ACTION ITEM: Could you return the data below exactly as it appears?

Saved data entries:
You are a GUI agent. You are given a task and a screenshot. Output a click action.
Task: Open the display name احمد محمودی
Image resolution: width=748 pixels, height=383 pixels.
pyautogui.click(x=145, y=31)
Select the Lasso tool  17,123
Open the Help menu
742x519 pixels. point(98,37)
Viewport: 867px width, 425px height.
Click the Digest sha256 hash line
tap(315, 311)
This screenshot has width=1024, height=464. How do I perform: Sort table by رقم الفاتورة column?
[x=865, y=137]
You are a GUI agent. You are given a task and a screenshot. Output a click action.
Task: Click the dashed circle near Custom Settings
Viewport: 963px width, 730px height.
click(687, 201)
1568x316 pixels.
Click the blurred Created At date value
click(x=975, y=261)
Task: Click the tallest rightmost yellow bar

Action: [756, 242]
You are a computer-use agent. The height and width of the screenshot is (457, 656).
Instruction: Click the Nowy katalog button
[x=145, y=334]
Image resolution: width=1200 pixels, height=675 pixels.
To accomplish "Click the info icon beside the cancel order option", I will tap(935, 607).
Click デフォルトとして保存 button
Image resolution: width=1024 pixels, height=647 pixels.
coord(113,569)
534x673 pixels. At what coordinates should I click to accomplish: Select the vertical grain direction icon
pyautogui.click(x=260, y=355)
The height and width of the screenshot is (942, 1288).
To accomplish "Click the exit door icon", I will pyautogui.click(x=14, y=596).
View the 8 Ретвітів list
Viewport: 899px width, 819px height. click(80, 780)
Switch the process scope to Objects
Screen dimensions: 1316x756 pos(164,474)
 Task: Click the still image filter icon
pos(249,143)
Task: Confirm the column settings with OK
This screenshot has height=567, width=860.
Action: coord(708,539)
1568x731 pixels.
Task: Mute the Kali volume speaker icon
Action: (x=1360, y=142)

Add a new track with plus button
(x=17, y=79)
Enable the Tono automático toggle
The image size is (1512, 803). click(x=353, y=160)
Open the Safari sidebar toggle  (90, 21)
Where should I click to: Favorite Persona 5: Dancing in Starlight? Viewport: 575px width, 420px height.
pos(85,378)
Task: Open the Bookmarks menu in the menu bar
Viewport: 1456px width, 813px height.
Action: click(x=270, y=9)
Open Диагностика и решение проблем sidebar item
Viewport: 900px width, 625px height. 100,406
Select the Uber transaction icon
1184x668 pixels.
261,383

RESPONSE FOR THIS EXERCISE:
You are a GUI agent. You are given a task and a screenshot. Output a click action.
Task: Open the display name احمد محمودی
Image resolution: width=748 pixels, height=383 pixels.
pyautogui.click(x=145, y=31)
Select the Lasso tool  17,123
Open the Help menu
742x519 pixels. point(98,37)
Viewport: 867px width, 425px height.
Click the Digest sha256 hash line
tap(315, 311)
This screenshot has width=1024, height=464. How do I perform: Sort table by رقم الفاتورة column?
[x=865, y=137]
You are a GUI agent. You are given a task and a screenshot. Output a click action.
Task: Click the dashed circle near Custom Settings
Viewport: 963px width, 730px height.
click(687, 201)
1568x316 pixels.
Click the blurred Created At date value
click(x=975, y=261)
Task: Click the tallest rightmost yellow bar

Action: [756, 242]
You are a computer-use agent. The height and width of the screenshot is (457, 656).
Instruction: Click the Nowy katalog button
[x=145, y=334]
Image resolution: width=1200 pixels, height=675 pixels.
To accomplish "Click the info icon beside the cancel order option", I will tap(935, 607).
Click デフォルトとして保存 button
Image resolution: width=1024 pixels, height=647 pixels.
coord(113,569)
534x673 pixels. At what coordinates should I click to accomplish: Select the vertical grain direction icon
pyautogui.click(x=260, y=355)
The height and width of the screenshot is (942, 1288).
To accomplish "Click the exit door icon", I will pyautogui.click(x=14, y=596).
View the 8 Ретвітів list
Viewport: 899px width, 819px height. click(80, 780)
Switch the process scope to Objects
Screen dimensions: 1316x756 pos(164,474)
 Task: Click the still image filter icon
pos(249,143)
Task: Confirm the column settings with OK
This screenshot has height=567, width=860.
Action: coord(708,539)
1568x731 pixels.
Task: Mute the Kali volume speaker icon
Action: (x=1360, y=142)

Add a new track with plus button
(x=17, y=79)
Enable the Tono automático toggle
The image size is (1512, 803). click(x=353, y=160)
Open the Safari sidebar toggle  (90, 21)
Where should I click to: Favorite Persona 5: Dancing in Starlight? Viewport: 575px width, 420px height.
pos(85,378)
Task: Open the Bookmarks menu in the menu bar
Viewport: 1456px width, 813px height.
Action: click(x=270, y=9)
Open Диагностика и решение проблем sidebar item
Viewport: 900px width, 625px height. 100,406
Select the Uber transaction icon
1184x668 pixels.
261,383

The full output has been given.